Une renommée tardive
Malgré sa renommée, le Livarot n’était pas au goût de tout le monde. Ainsi, Grimod de la Reynière au début du XIXème siècle, en parle comme d’un fromage passé de mode : “Les fromages de livarot en Normandie, écrit-il en 1805, jouissaient autrefois d’une assez grande réputation : on en voit peu maintenant à Paris.” Ce que reconnaît également un siècle plus tard Francis Marre, entre autres, en donnant quelques conseils d’achat en 1911 : “Tout le monde n’aime pas le Livarot, dont l’odeur est très prononcée, mais il a néanmoins ses partisans enthousiastes. Sa croûte rouge, son pourtour encerclé de liasses de raphia qui le maintiennent pendant qu’il sèche, le font aisément reconnaître. Sa pâte est sèche, parce que fait avec du lait écrémé. N’achetez pas s’il coule ou si sa croûte est rompue en quelque point.”

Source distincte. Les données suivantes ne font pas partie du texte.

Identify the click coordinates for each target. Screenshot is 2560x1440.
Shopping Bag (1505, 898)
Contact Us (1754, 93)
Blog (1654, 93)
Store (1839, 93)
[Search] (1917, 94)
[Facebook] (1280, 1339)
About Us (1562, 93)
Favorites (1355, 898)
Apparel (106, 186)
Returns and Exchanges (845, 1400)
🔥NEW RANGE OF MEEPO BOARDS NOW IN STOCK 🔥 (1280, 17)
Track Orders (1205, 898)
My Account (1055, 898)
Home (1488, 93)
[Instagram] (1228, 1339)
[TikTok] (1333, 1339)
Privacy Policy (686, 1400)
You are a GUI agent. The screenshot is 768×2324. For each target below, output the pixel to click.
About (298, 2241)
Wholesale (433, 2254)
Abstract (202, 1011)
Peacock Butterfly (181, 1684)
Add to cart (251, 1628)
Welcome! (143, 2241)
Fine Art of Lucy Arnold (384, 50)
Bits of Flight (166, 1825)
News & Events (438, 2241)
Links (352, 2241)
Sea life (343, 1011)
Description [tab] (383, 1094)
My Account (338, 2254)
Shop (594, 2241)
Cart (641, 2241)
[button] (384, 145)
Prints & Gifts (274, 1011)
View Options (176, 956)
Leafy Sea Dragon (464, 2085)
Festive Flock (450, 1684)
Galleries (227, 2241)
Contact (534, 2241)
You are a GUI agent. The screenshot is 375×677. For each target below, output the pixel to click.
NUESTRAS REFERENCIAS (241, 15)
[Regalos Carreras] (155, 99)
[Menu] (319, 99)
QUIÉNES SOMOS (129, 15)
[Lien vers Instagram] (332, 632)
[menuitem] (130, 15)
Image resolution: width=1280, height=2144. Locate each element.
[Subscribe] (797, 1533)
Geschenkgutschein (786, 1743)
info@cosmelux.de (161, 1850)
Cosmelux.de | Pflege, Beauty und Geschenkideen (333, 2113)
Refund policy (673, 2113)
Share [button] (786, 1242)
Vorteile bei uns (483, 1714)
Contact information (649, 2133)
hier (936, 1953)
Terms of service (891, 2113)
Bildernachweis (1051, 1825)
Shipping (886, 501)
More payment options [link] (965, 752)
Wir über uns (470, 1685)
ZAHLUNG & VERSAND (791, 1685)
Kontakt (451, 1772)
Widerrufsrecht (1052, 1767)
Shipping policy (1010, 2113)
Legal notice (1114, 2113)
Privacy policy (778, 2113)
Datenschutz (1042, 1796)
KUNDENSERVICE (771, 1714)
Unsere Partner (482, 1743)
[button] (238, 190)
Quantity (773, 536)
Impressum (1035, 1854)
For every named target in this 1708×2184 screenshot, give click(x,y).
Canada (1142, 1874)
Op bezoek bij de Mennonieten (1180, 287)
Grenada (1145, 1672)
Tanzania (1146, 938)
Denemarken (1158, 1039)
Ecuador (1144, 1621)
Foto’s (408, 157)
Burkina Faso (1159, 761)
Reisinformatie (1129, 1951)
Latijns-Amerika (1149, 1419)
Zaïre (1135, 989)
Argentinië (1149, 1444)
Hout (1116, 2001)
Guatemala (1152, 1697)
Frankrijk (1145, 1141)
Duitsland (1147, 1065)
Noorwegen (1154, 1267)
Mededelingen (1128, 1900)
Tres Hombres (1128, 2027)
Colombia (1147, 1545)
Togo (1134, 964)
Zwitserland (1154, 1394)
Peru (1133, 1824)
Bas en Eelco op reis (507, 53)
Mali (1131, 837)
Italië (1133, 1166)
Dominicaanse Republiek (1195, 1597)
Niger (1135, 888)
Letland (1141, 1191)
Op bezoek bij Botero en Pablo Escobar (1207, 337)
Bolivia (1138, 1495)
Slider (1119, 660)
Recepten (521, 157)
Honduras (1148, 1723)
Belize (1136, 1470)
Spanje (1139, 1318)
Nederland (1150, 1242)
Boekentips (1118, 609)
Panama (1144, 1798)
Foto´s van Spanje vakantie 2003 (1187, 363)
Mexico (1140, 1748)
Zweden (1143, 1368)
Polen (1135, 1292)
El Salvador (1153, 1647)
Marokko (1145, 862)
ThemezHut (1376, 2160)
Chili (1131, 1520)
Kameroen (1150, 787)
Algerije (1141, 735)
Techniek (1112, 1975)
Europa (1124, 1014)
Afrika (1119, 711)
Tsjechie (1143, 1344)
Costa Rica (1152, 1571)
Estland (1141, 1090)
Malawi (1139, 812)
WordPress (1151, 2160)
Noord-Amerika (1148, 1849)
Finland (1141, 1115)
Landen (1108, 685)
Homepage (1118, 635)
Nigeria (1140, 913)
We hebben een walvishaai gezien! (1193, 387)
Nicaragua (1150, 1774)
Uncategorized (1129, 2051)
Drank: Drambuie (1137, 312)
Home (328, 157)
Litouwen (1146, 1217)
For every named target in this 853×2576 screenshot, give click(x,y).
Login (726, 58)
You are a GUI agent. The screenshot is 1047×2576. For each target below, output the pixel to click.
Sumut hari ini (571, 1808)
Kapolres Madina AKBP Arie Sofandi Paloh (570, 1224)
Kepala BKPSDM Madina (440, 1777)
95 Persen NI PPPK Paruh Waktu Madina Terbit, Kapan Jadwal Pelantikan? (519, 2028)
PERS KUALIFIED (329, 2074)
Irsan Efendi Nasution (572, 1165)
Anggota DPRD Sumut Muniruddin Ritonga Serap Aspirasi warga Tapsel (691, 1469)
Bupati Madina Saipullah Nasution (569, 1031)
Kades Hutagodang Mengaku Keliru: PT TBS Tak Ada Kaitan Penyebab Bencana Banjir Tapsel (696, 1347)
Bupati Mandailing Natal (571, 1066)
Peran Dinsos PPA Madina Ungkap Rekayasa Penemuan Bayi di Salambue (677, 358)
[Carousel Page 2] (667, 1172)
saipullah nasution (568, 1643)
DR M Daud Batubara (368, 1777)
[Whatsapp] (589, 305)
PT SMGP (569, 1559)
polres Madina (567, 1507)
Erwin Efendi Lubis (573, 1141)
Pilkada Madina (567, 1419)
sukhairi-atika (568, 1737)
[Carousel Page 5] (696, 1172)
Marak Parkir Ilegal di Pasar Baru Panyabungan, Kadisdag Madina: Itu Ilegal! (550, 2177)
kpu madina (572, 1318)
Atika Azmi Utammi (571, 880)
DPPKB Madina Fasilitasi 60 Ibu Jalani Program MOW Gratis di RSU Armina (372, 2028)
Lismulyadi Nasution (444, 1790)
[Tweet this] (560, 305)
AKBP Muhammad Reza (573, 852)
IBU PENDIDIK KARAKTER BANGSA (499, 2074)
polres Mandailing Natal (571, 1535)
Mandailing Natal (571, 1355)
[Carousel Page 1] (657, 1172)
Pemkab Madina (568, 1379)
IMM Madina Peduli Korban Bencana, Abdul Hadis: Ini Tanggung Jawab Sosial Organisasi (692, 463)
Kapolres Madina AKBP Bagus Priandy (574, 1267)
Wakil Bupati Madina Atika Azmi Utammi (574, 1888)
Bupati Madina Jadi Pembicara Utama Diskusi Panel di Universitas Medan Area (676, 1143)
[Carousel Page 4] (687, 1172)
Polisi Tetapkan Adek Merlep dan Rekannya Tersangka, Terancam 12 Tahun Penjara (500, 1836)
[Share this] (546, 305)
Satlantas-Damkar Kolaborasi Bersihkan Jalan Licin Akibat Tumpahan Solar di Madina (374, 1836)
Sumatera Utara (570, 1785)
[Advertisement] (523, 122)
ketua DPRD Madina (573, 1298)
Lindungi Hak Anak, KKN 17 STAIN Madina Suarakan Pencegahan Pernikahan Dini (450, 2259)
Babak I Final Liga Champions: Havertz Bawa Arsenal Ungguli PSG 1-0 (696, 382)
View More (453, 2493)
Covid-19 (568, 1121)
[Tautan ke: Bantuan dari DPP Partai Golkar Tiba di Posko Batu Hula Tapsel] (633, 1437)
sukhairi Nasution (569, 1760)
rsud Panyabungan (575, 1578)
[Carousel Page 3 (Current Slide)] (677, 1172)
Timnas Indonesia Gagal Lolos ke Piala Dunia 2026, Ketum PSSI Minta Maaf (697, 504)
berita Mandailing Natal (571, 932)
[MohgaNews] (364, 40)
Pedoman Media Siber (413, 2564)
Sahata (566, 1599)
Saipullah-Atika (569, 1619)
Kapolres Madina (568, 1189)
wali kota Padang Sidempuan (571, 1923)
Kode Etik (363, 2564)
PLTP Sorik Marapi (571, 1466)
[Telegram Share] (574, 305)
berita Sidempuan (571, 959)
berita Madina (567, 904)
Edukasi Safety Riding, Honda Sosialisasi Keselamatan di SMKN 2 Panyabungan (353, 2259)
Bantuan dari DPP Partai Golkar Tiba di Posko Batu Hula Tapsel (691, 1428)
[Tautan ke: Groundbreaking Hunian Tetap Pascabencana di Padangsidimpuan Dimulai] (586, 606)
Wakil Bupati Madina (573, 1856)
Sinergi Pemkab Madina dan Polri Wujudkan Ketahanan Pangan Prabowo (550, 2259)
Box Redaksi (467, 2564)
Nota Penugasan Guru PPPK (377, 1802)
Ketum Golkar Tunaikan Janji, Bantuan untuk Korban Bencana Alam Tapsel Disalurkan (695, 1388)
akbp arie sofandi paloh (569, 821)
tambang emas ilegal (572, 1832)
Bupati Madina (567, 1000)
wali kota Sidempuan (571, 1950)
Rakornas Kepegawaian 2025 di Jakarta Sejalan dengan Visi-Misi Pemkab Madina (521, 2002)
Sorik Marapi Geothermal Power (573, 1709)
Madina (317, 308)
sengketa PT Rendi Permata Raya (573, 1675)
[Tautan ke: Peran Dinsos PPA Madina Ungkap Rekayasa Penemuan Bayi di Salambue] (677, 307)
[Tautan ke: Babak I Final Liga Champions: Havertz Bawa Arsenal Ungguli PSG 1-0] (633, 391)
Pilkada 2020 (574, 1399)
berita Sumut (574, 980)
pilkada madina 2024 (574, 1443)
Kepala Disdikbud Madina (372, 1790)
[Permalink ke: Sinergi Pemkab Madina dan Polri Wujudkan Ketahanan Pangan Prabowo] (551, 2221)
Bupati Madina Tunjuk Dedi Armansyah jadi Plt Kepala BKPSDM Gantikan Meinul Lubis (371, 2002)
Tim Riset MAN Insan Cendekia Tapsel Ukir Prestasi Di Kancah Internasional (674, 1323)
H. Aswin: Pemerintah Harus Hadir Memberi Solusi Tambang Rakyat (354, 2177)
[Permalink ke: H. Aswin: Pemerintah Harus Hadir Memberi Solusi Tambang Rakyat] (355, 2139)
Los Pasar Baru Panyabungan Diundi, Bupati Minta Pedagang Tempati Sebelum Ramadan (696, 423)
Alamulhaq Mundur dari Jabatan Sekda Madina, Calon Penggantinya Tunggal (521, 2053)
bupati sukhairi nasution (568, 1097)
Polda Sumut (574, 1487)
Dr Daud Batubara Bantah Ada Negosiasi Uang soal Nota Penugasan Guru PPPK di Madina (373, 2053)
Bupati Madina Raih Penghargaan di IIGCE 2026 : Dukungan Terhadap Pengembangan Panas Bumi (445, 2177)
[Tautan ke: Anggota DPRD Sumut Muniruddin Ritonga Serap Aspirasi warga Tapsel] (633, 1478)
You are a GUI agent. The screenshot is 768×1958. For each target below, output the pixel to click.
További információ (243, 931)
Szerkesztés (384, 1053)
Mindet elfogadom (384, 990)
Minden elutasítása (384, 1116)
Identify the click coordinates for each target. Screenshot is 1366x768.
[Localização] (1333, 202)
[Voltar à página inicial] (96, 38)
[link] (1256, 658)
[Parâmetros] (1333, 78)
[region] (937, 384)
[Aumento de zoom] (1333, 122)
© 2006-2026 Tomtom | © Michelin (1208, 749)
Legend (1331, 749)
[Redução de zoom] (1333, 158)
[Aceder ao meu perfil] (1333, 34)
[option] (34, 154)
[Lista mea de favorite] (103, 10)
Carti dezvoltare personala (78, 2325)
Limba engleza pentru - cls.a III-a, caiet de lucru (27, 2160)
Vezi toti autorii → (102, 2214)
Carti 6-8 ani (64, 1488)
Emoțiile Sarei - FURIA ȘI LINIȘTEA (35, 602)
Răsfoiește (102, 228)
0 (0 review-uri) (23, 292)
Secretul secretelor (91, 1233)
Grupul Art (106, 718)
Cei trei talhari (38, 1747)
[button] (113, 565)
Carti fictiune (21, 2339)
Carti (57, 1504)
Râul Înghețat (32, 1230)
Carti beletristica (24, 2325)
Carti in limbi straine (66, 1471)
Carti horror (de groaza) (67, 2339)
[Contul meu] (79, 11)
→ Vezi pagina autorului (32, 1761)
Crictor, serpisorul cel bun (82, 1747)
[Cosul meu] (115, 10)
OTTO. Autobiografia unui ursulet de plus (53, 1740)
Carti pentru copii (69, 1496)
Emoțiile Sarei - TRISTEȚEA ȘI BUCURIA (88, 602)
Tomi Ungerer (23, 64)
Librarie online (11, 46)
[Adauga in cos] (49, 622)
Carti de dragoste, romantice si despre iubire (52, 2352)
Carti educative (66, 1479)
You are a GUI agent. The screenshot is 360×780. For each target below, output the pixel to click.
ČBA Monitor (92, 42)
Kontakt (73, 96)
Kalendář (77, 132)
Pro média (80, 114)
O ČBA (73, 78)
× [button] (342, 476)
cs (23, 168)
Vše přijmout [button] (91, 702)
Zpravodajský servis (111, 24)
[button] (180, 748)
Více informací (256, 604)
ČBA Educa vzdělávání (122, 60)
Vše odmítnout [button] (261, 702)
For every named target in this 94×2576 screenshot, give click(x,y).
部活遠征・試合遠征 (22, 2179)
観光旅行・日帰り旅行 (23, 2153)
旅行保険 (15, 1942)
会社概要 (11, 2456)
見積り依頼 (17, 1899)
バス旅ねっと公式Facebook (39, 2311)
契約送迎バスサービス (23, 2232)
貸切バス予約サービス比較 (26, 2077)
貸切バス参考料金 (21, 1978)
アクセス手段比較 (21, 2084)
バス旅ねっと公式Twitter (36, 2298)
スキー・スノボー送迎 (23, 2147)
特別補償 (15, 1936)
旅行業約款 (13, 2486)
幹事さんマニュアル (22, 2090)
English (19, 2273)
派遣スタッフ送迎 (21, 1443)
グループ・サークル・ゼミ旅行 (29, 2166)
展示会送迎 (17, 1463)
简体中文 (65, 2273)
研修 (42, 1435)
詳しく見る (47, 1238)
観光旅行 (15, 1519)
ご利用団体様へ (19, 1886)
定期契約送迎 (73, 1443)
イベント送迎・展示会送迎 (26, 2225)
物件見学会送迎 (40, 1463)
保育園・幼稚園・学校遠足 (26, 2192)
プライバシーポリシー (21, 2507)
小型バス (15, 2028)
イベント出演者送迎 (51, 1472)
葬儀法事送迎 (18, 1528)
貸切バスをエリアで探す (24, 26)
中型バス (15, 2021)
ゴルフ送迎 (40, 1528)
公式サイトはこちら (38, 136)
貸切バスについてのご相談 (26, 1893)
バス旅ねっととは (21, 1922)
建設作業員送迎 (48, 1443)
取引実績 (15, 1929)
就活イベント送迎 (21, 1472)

Mais la vraie force du Livarot (et la preuve que ses partisans étaient bien plus nombreux que ces détracteurs) est démontrée par les statistiques des ventes. En effet, au cours du 19ième siècle avec le développement des marchés locaux et l’avènement du transport ferroviaire, la fabrication fromagère normande connut un développement considérable et continu. Le Livarot est alors le fromage le plus vendu de Normandie. Un dénombrement de 1877 fait état de 4.5 millions de pièces contre seulement 2 millions de camemberts. Cependant, dès la fin du XIXième siècle, le Camembert (plus moderne, plus gras) supplante le Livarot sur les marchés parisiens.
La production de Livarot est donc pénalisée par la diminution continuelle de la production de fromages en blanc des agriculteurs qui préfèrent commercialiser leur lait directement aux fabricants de Camembert.
A partir des années 20, les coopératives beurrières de la Manche valorisent leur lait écrémé en élaborant du Livarot qui ne bénéficie alors d’aucune appellation d’origine pour le protéger. Pour résister, les fabricants augerons décident de fixer une proportion minimale de matières grasses qui progressera jusqu’à 40% (25% en 1938, 30% en 1940). De ce fait les fabrications en dehors du Pays d’Auge régressent. Malgré cela, les affineurs locaux, quant à eux, disparaissent les uns après les autres.
Après la guerre, la fabrication de livarot n’est plus guère qu’une activité marginale à côté de la production de Camembert. Cependant dans les années 70, quelques fromagers demandent et obtiennent la reconnaissance en A.O.C. du Livarot. Ce fromage retrouve alors rapidement un certain succès commercial, passant de 500 tonnes environ en 1975 à 1310 tonnes commercialisées en 2002.